The Godfather’s in New Market is not a free-standing restaurant or even one of those generic storefronts in a suburban strip mall, which is what I recall from my youth in western Omaha. This Godfather’s is tucked into the bowels of a Liberty gas station and convenience store, down a hallway with bathroom doors on the left, a cooler on the right and stacks of beer and soft drinks piled everywhere. This is your one-stop shop for Virginia lottery tickets, plastic gas cans, candy, toiletries, cigs, stuffed animals, chewing tobacco, condoms, batteries, playing cards, a sixer and a slice of Godfather’s Pizza.
If you can’t go home again, you also can’t re-create the pizza of your childhood. Companies change. You change. Your palate changes. And yet: When I sat down next to the cooler to review the overhead menu ($8.99 for a small with cheese to $13.99 for a jumbo with cheese), I experienced a visceral flashback unrelated to the physical space or a vague desire to pig out like a teenager, biting into one hot, gooey slice after another. This pang, part nostalgia and part ache for lost innocence, was entirely based on smell: The aroma of freshly baked dough and melted butter unlocked some sense memory buried deep in my skull. I realized that Godfather’s had imprinted its smell on my brain, as permanent now as DNA.

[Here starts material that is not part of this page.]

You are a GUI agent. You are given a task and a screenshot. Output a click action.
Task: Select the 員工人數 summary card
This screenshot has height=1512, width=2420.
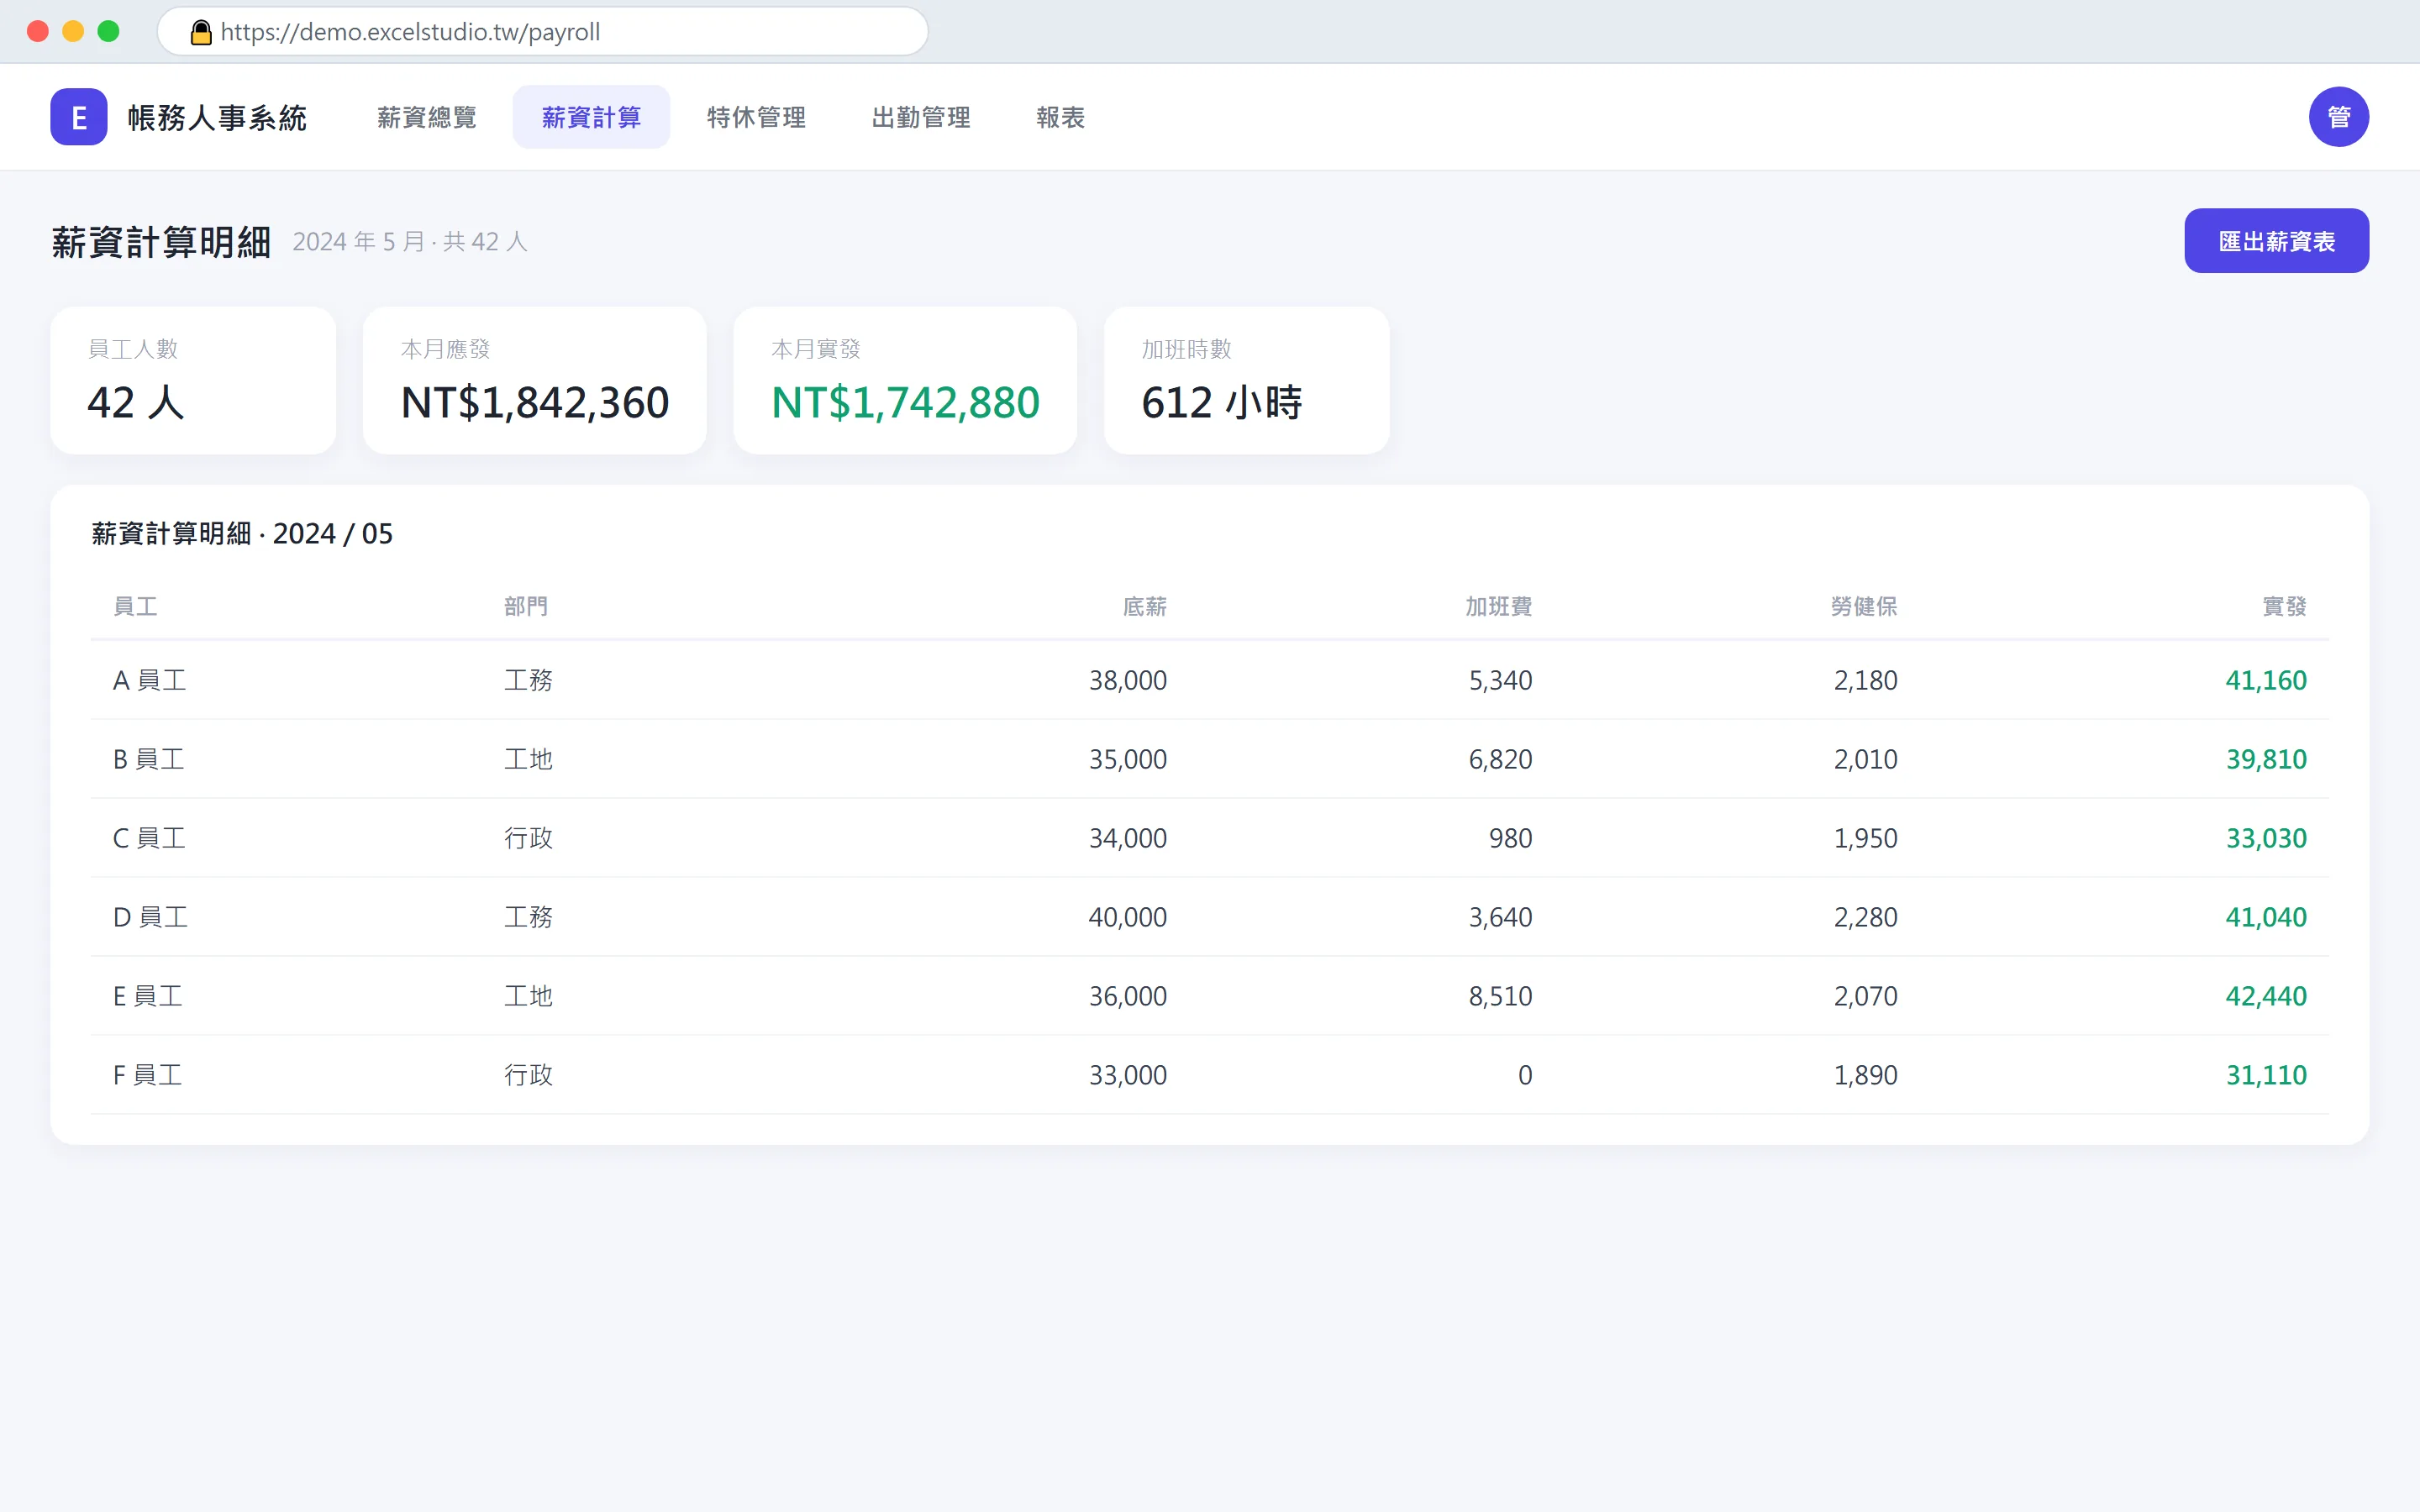(x=193, y=381)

The pizza itself, like this hybrid store, was from another era. In my youth, before I had ever eaten the real thing in Chicago, I considered Godfather’s pies “deep dish.” But the two pizzas in front of me — one with pepperoni and the other with rabbit-foodlike pellets of Italian sausage — were rounds of fluffy focaccia-style bread slathered with sauce and toppings and buried under a mound of processed mozzarella. They had neither the cornmeal walls of genuine deep dish nor the thin, chewy, charred crusts of Neapolitan pizza. These were pies of no great distinction.